By seeking to close down the Information Tribunal appeal without mention of the complaint substance, Pitt-Payne advantaged the opposition, quite possibly intentionally. I was upset at the November hearing because I could see his agenda, and could do nothing about it. Since the Bar Council has a six month time limit on complaints, it is probably too late to bring this to their attention - and observation of Pitt-Payne's conduct does not equal proof of intent. I would request your view on this.

11) At the Nov/2003 hearing there was a particular exchange between the president and Tam. The president commented that "no-one in their right mind brings an action against a Government agency in the high court". His comment was both meant at face value, and also as a comment which Tam understood the president to mean that the plaintiff had a mental health issue and surely MI5 weren't interested in such a person. Tam's response was similarly ambiguous, that "not in Mr Szocik's case but in others MI5 would employ a serious crime exemption" rather than one for national security; in other words they were interested and Tam tried to suggest a serious crime aspect.
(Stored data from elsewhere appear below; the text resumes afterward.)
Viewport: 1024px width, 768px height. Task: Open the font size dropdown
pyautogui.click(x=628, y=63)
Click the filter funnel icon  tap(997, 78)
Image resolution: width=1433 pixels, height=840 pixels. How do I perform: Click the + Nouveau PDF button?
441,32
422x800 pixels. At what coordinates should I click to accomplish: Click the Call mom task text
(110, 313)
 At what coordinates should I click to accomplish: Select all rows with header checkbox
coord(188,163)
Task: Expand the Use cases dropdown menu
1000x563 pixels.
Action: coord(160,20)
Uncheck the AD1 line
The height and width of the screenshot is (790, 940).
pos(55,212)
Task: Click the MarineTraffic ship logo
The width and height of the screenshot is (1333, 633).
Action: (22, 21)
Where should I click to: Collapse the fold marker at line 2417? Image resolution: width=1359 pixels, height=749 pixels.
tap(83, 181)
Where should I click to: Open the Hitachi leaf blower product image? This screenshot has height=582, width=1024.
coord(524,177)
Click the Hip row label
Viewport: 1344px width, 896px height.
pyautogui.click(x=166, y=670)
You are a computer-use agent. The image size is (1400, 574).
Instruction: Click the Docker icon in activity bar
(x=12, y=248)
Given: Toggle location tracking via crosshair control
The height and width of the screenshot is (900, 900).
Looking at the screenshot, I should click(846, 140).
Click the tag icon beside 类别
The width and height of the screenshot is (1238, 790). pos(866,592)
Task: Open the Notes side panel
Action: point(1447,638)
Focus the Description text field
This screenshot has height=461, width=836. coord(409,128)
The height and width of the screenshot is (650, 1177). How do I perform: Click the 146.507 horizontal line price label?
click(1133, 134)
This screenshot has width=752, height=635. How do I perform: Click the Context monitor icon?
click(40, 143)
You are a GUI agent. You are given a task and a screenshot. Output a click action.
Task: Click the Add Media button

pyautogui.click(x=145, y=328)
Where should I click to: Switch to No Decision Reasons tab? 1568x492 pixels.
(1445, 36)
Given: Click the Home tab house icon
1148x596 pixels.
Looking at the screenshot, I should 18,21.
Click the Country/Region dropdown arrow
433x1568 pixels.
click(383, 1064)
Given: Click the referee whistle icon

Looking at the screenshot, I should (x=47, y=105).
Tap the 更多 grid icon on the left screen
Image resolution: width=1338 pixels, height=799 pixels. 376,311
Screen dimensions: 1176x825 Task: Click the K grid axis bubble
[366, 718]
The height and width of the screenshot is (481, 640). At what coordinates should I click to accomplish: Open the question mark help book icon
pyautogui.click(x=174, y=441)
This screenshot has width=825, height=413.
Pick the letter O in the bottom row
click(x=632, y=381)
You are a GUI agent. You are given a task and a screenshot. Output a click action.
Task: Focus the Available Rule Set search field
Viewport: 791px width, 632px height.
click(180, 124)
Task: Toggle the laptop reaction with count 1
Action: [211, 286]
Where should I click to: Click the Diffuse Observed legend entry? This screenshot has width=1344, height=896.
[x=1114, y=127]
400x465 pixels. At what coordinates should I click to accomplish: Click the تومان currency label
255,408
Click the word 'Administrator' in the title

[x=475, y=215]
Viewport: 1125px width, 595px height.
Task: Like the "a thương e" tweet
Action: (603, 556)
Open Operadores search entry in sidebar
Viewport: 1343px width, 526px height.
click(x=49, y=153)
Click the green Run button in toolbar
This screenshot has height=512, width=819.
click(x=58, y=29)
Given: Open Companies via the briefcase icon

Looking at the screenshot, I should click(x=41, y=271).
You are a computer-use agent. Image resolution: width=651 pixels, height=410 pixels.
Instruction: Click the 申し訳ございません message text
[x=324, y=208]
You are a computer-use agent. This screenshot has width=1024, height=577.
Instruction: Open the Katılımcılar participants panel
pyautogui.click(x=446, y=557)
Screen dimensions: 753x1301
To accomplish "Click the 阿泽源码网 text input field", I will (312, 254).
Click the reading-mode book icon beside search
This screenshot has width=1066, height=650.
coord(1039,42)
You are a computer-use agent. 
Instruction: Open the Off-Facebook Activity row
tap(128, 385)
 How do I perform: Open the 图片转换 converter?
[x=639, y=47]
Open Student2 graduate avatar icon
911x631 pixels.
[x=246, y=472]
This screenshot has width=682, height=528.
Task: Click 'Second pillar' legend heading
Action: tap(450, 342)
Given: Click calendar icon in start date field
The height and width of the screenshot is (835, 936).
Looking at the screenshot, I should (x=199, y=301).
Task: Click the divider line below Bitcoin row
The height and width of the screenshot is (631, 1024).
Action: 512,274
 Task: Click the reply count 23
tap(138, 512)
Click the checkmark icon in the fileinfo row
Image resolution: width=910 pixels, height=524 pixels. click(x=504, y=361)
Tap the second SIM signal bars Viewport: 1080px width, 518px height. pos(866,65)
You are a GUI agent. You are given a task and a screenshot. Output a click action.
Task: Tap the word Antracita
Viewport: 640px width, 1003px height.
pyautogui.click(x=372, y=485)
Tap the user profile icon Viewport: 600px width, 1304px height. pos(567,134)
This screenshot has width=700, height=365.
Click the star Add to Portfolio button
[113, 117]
I am unsure whether MI5 really intend to use a serious crime exemption in my case. In law they cannot, because they only acquired the responsibility in 1996, their interest in me being from 1990. However we have to exercise care to prevent their using a serious crime exemption in response to a 7(9) application; therefore we should give sufficient information to the court that their activities commenced in 1990.

12) MI5 have interfered in the relationship between your firm and myself a number of times.

On 28/Aug/2002 I was in your waiting room to see Adrian Corbett, and from outside the window came the voice of a black man saying "paranoid prostitute, terrorist". The intent would have been to intimidate me from visiting your offices.

Several times MI5 have employed a meme "Get your money back", which would have the effect of severing the relationship.

a) You can hear one instance on the enclosed CD, m12-t03-00.34.wav. An Asian says numerous things about me, including "get my money back".

b) Some months ago a small black child at Clapham South tube said "I want my money back". They have put people in Clapham South tube a number of times.

c) On 14/04/2005 a black girl on a bus in Clapham talking to thin air said "I want my money back".

In early 2005, kids outside our house shouted "Heidi Fleiss", which is a Jewish prostitute from California, in reference to Lawrie Simanowitz. Last September I told Lawrie there were people shouting outside our house frequently. The purpose again was to dislocate the relationship with your firm.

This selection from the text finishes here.